Protein-Protein Docking with Dynamic Residue Protonation States
Author(s) -
Krishna Praneeth Kilambi,
Kavan Reddy,
Jeffrey J. Gray
Publication year - 2014
Publication title -
plos computational biology
Language(s) - English
Resource type - Journals
SCImago Journal Rank - 2.628
H-Index - 182
eISSN - 1553-7358
pISSN - 1553-734X
DOI - 10.1371/journal.pcbi.1004018
Subject(s) - protonation , docking (animal) , hydrogen bond , chemistry , molecular dynamics , residue (chemistry) , protein structure , searching the conformational space for docking , crystallography , computational chemistry , protein data bank (rcsb pdb) , stereochemistry , biophysics , biochemistry , molecule , organic chemistry , biology , medicine , ion , nursing
Protein-protein interactions depend on a host of environmental factors. Local pH conditions influence the interactions through the protonation states of the ionizable residues that can change upon binding.

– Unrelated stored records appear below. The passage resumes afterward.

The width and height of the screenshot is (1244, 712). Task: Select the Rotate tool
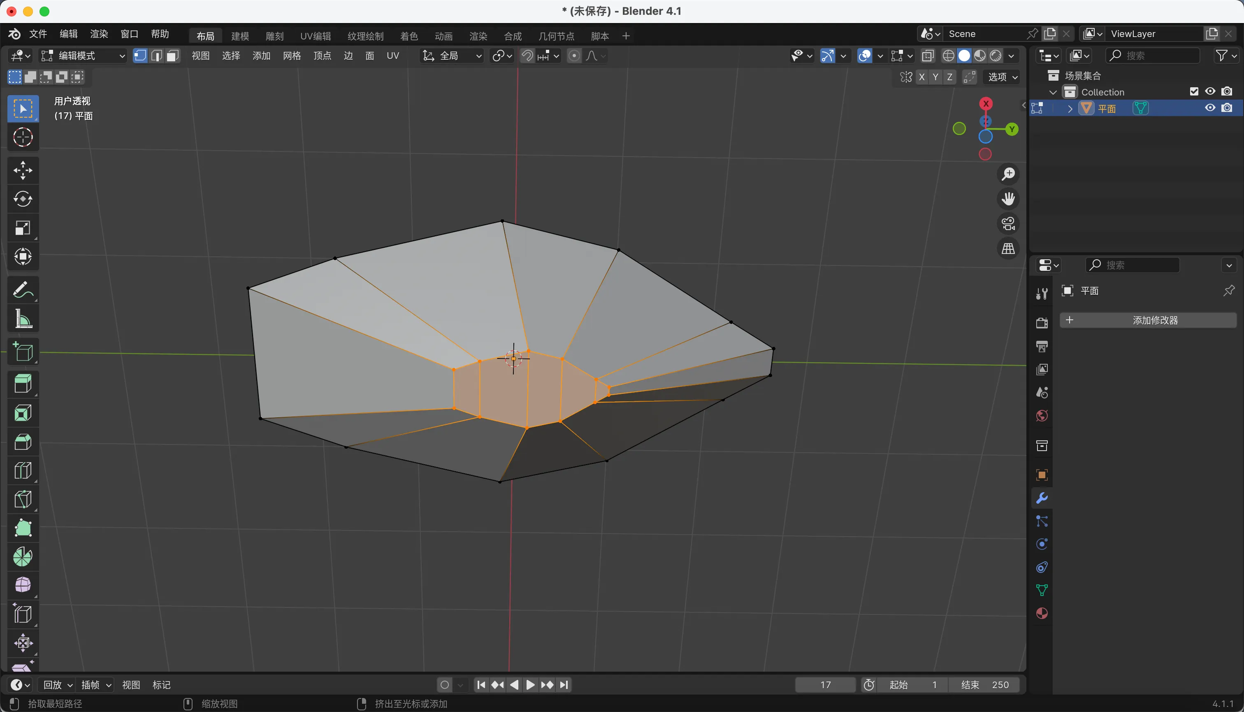pyautogui.click(x=22, y=199)
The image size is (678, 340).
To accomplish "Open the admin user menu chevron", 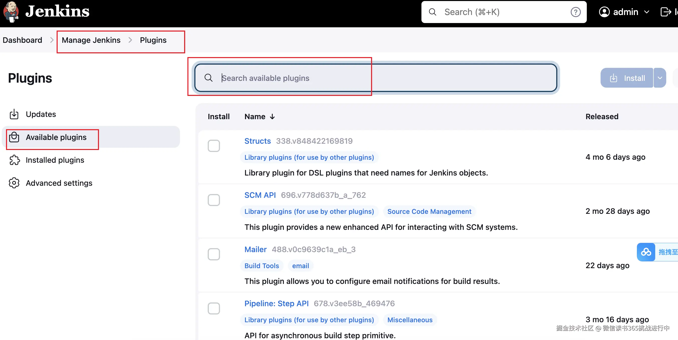I will click(646, 12).
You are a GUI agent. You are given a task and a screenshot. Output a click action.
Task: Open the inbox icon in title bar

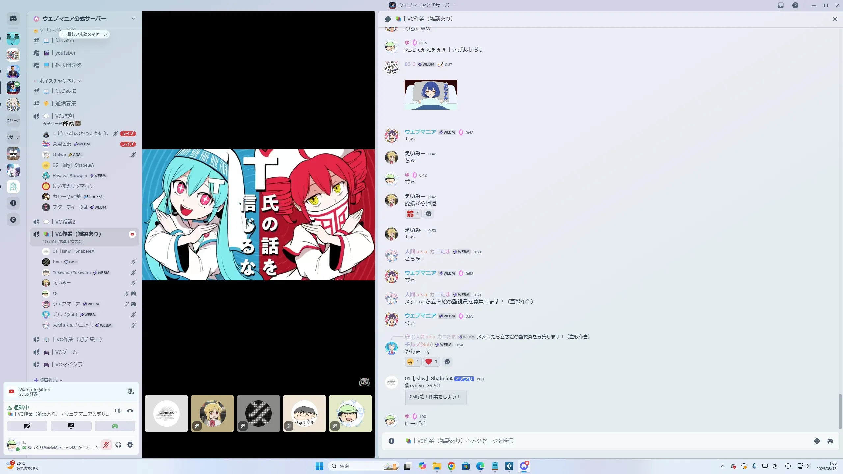[780, 5]

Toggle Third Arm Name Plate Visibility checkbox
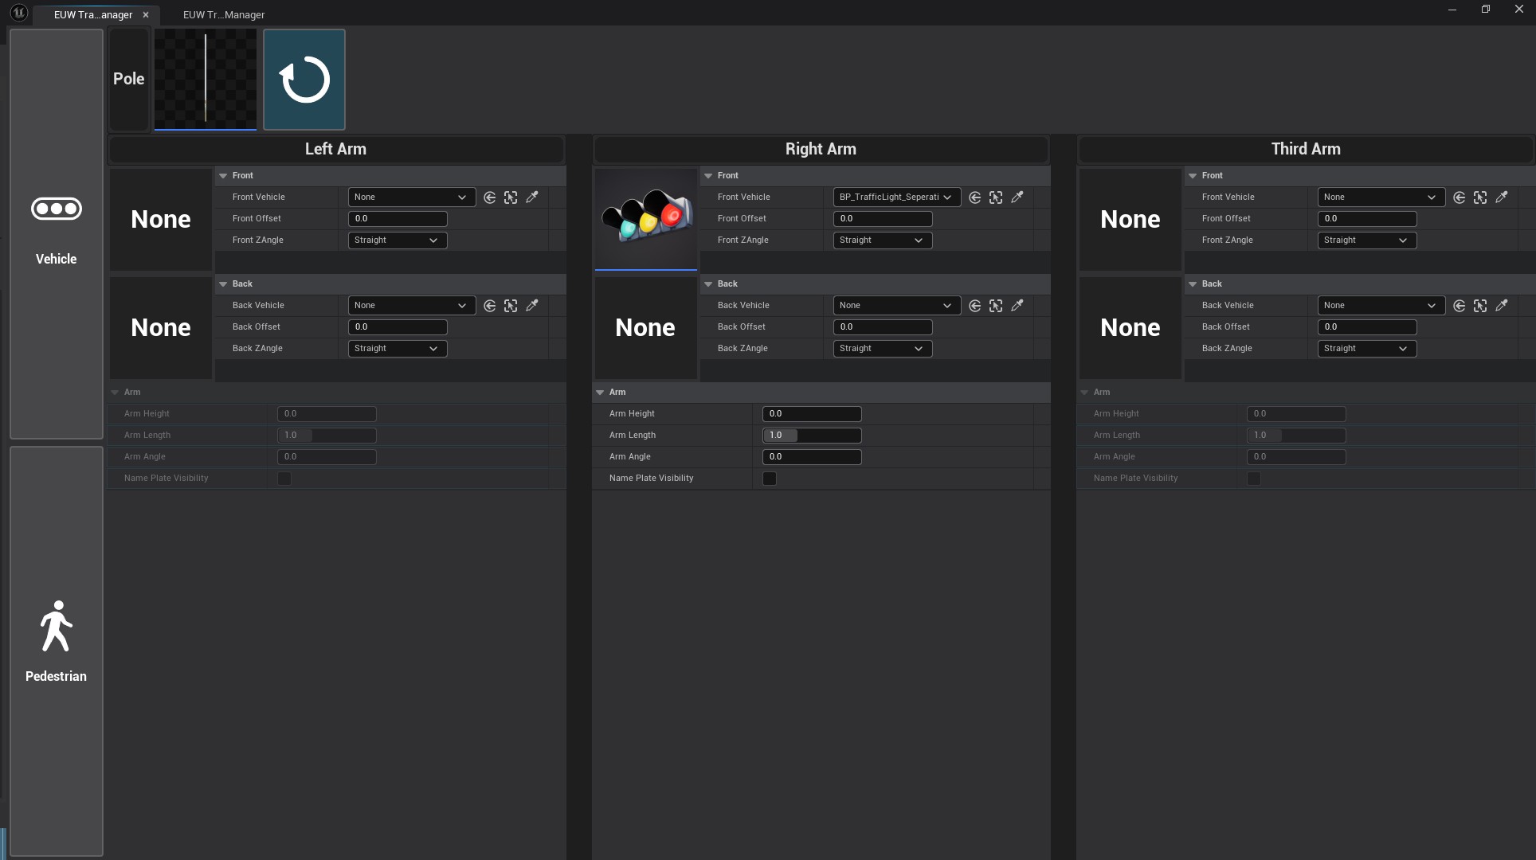click(1254, 479)
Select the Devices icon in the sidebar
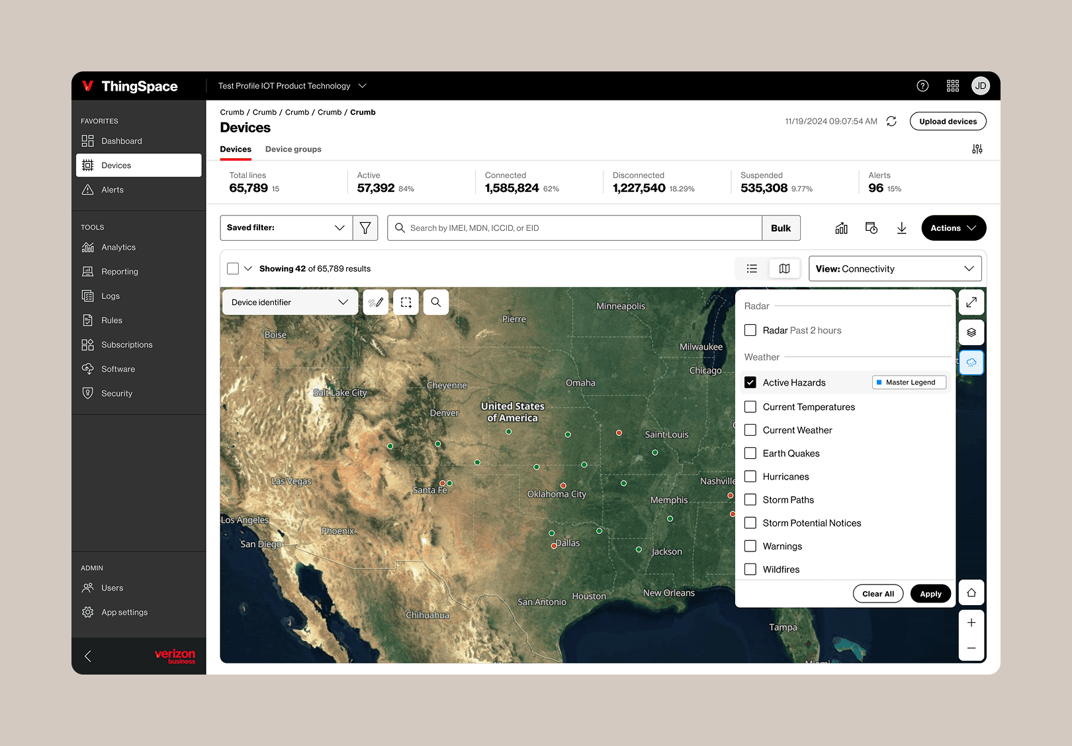This screenshot has height=746, width=1072. tap(88, 165)
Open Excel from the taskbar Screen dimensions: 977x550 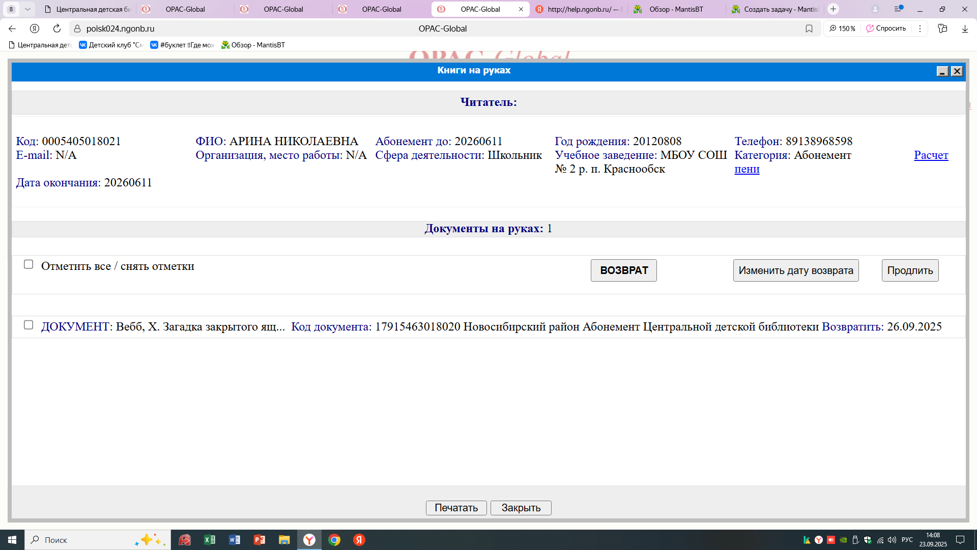(210, 540)
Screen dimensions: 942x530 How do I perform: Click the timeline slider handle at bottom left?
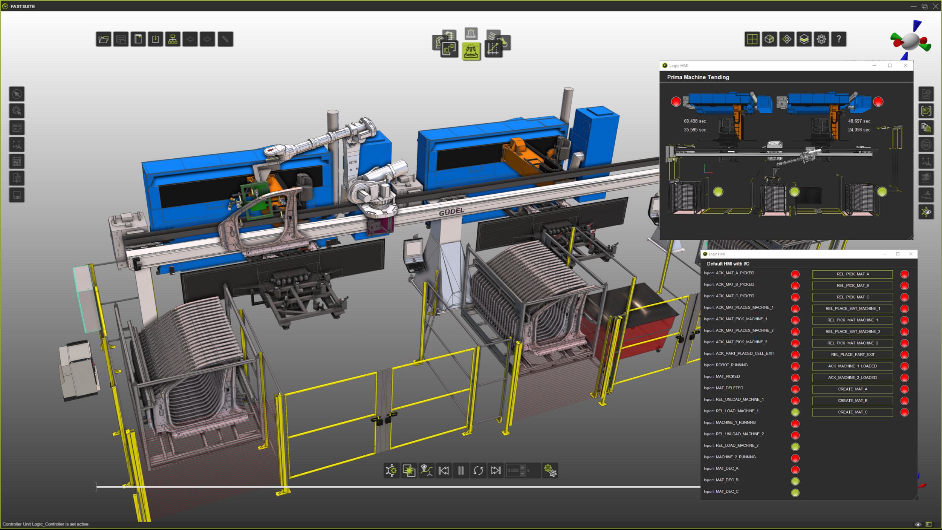coord(96,486)
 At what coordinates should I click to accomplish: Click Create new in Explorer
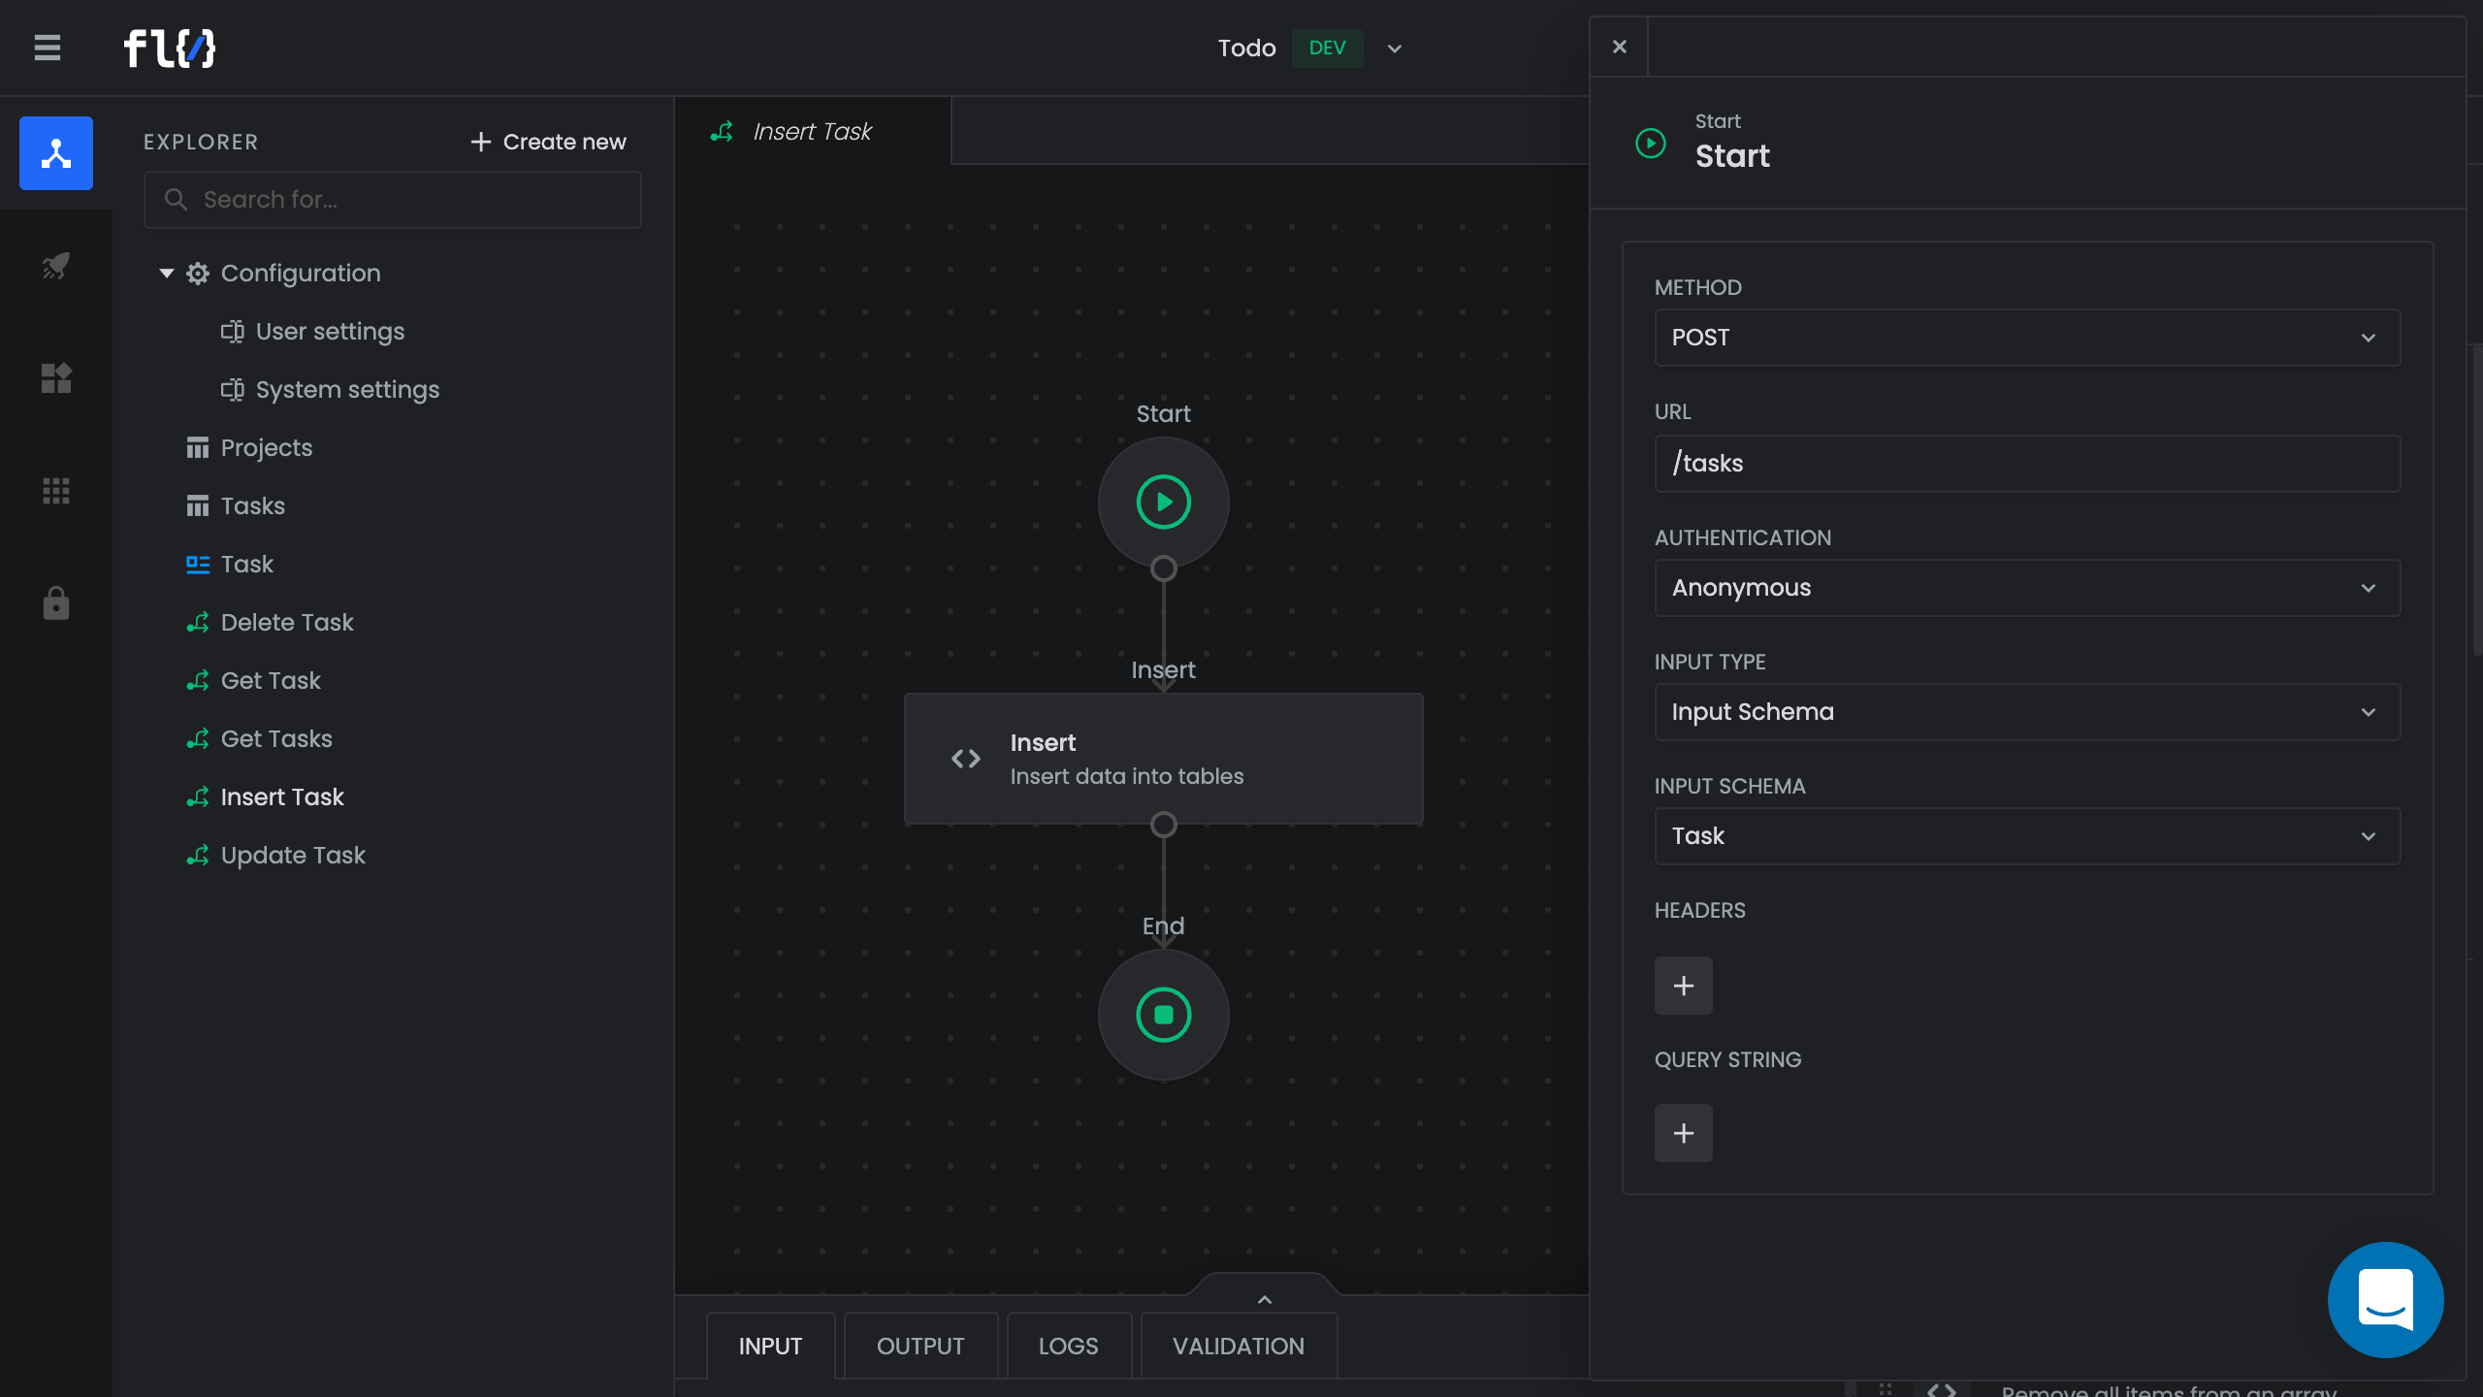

In this work, we present a pH-sensitive docking approach, pHDock, that can sample side-chain protonation states of five ionizable residues (Asp, Glu, His, Tyr, Lys) on-the-fly during the docking simulation. pHDock produces successful local docking funnels in approximately half (79/161) the protein complexes, including 19 cases where standard RosettaDock fails. pHDock also performs better than the two control cases comprising docking at pH 7.0 or using fixed, predetermined protonation states. On average, the top-ranked pHDock structures have lower interface RMSDs and recover more native interface residue-residue contacts and hydrogen bonds compared to RosettaDock. Addition of backbone flexibility using a computationally-generated conformational ensemble further improves native contact and hydrogen bond recovery in the top-ranked structures. Although pHDock is designed to improve docking, it also successfully predicts a large pH-dependent binding affinity change in the Fc–FcRn complex, suggesting that it can be exploited to improve affinity predictions. The approaches in the study contribute to the goal of structural simulations of whole-cell protein-protein interactions including all the environmental factors, and they can be further expanded for pH-sensitive protein design.